(Information Opens)

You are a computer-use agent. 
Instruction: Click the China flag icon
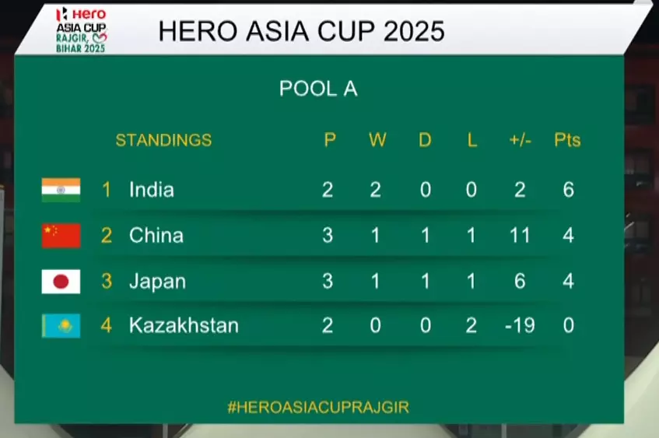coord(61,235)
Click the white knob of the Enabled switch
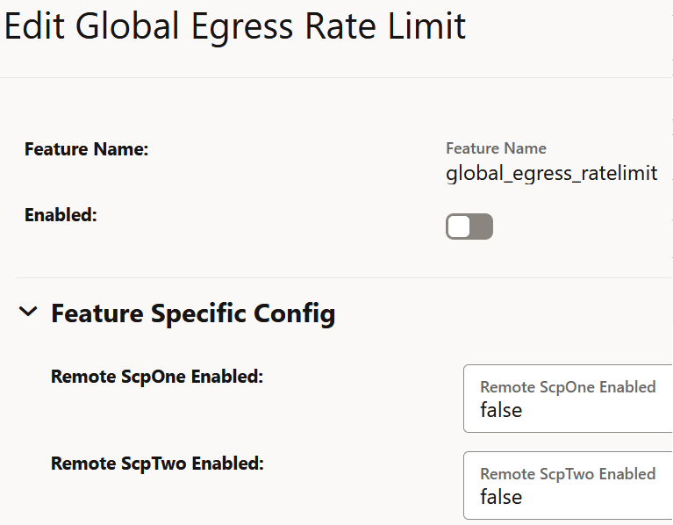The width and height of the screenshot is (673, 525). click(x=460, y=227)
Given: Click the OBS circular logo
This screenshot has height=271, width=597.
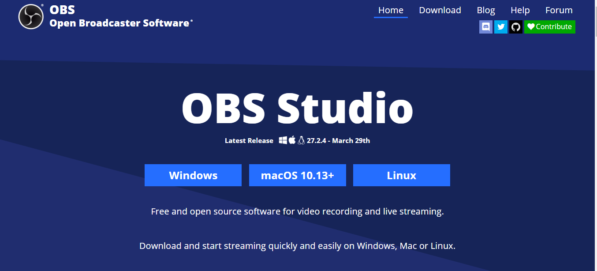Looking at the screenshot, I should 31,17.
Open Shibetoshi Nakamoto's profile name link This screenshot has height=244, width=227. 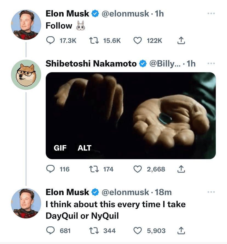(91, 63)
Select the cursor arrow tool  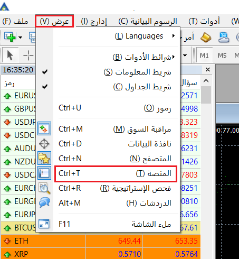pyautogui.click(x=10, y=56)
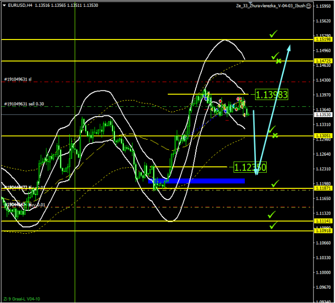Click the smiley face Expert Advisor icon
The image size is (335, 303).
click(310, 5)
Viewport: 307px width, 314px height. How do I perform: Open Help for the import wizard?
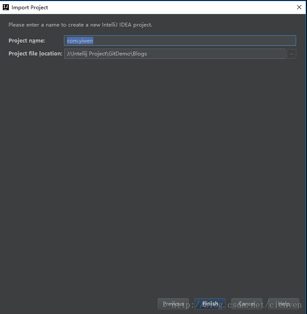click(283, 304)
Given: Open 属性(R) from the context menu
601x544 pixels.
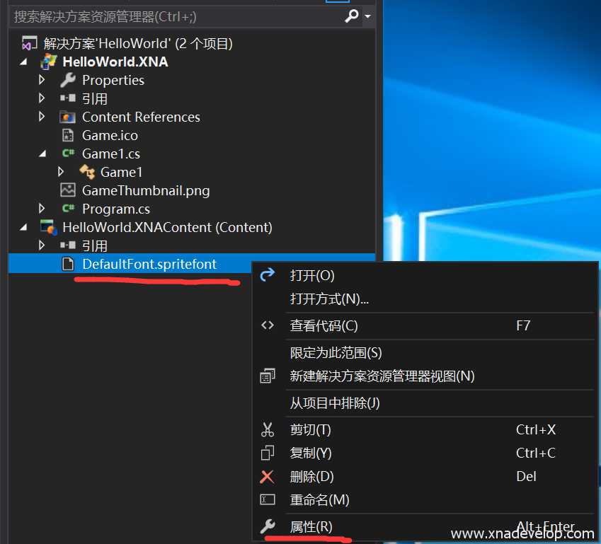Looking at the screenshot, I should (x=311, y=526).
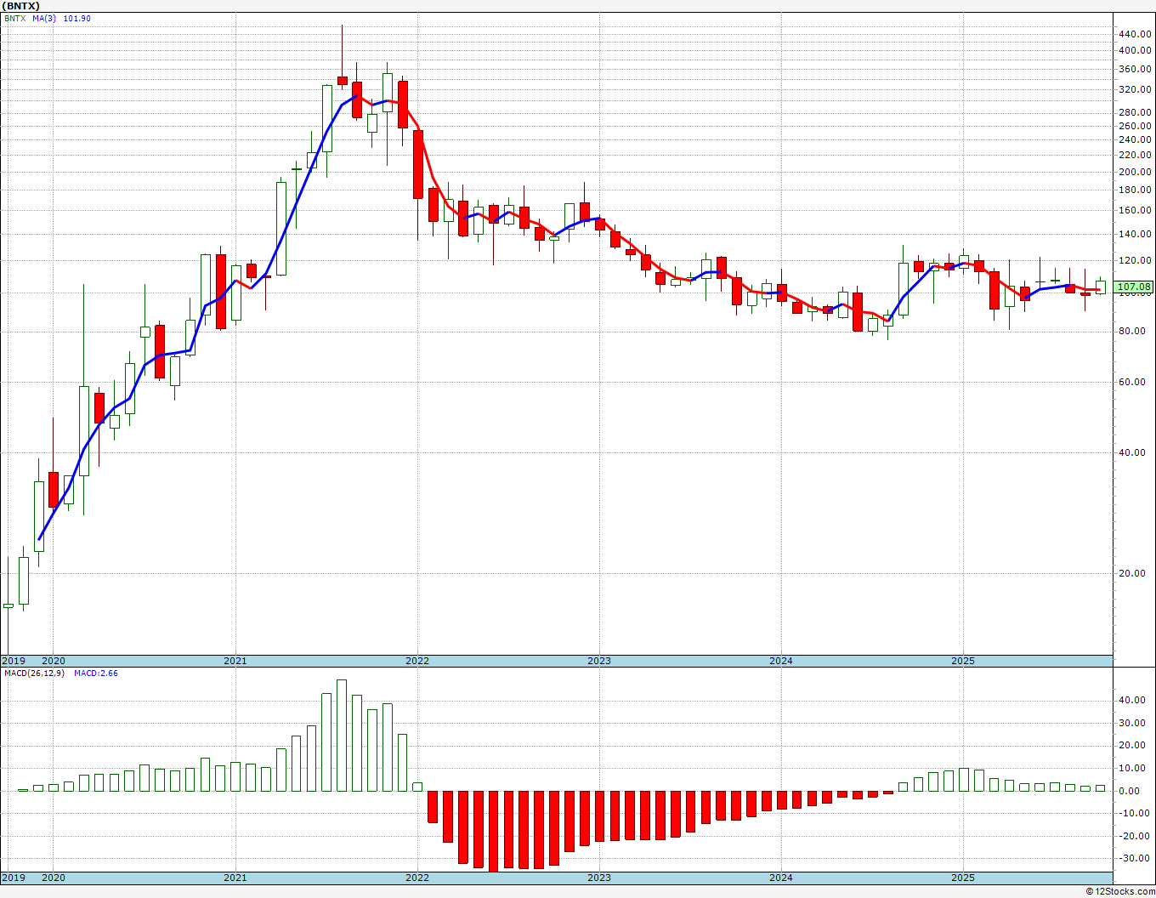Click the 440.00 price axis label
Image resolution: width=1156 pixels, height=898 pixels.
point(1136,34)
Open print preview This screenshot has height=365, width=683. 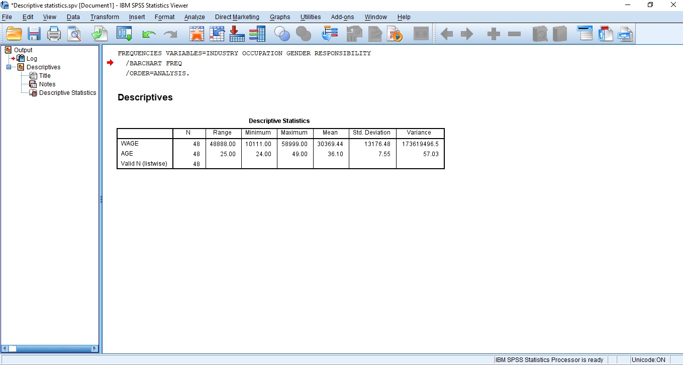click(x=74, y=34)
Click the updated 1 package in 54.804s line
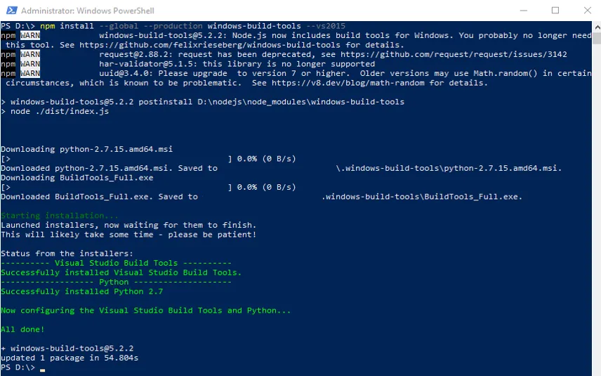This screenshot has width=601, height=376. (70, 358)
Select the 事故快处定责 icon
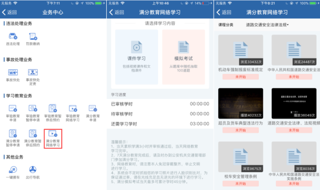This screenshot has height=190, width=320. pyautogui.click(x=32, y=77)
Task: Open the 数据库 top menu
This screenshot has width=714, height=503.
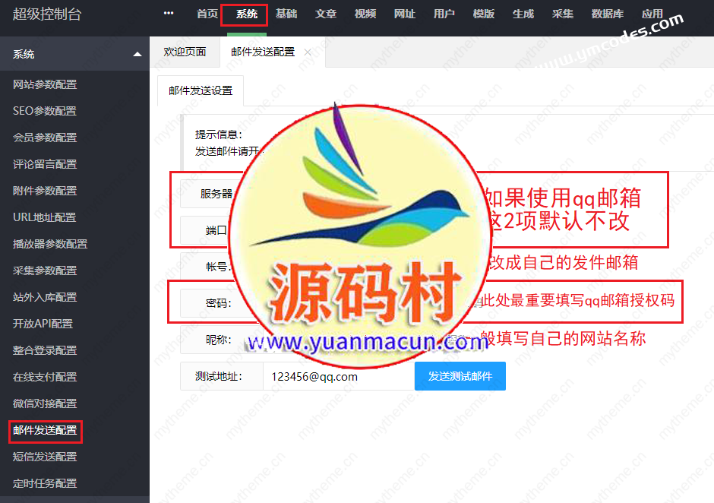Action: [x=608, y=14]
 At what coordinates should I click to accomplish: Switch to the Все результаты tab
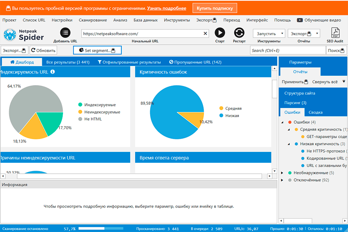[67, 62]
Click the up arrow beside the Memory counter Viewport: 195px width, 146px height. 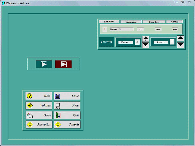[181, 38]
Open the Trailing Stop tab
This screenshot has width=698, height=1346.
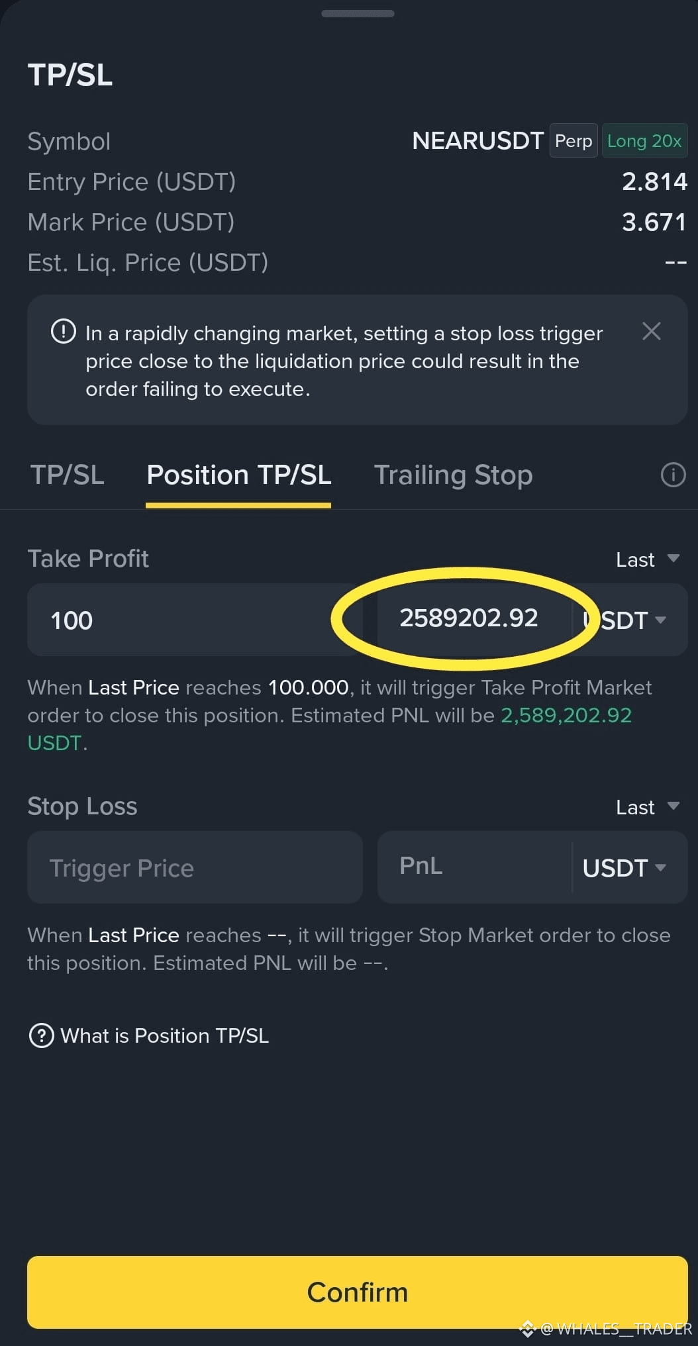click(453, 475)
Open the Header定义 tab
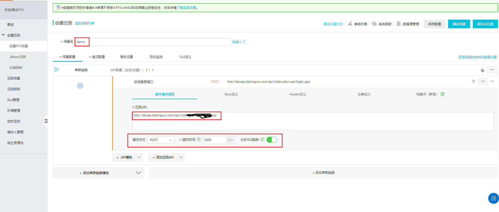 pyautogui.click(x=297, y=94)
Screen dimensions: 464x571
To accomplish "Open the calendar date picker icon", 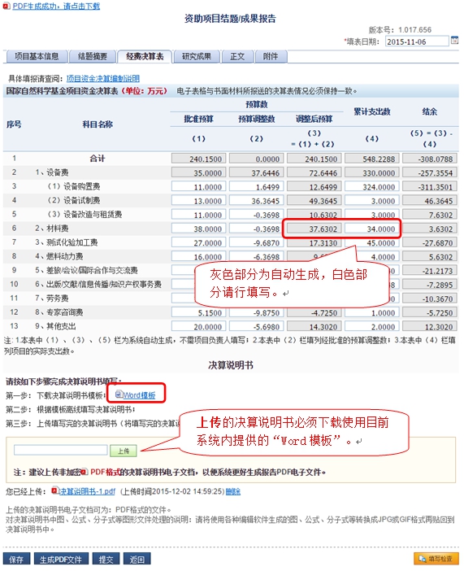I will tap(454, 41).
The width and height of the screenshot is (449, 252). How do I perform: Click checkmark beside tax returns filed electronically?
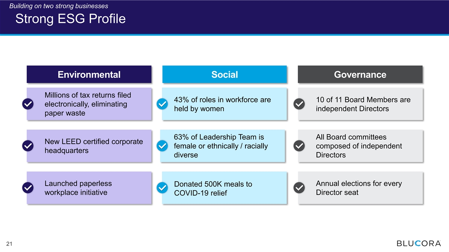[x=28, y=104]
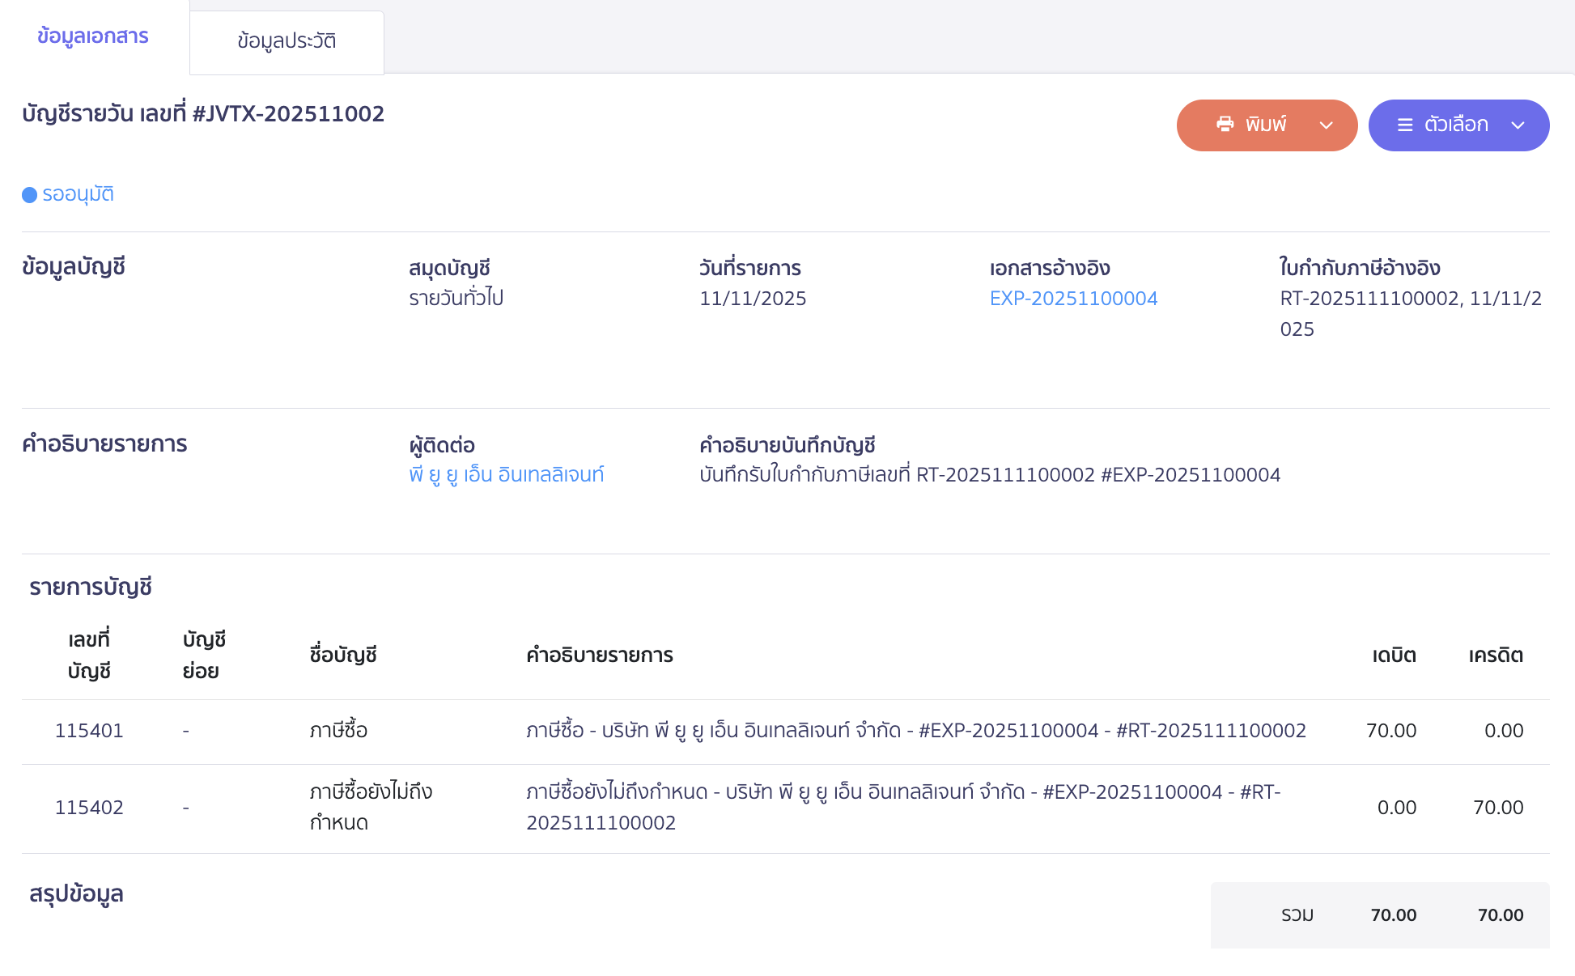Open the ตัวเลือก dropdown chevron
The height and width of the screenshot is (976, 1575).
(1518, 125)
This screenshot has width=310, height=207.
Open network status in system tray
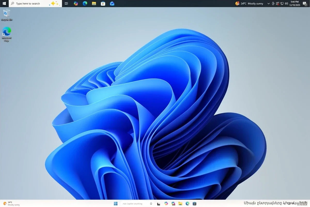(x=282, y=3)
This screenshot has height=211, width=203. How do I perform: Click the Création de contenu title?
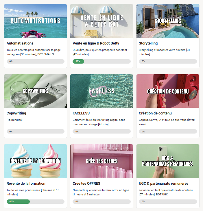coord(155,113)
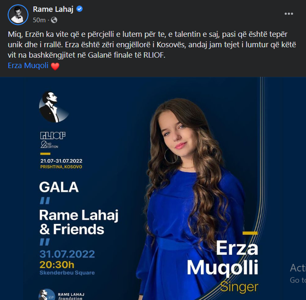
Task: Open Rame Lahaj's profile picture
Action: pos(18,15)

(Information Closes)

**Task prompt:** Your answer should be the lines above that contain the word "menu", copied out.

**Answer area:**
Given: Open 属性(R) from the context menu
Task: Open the 数据库 top menu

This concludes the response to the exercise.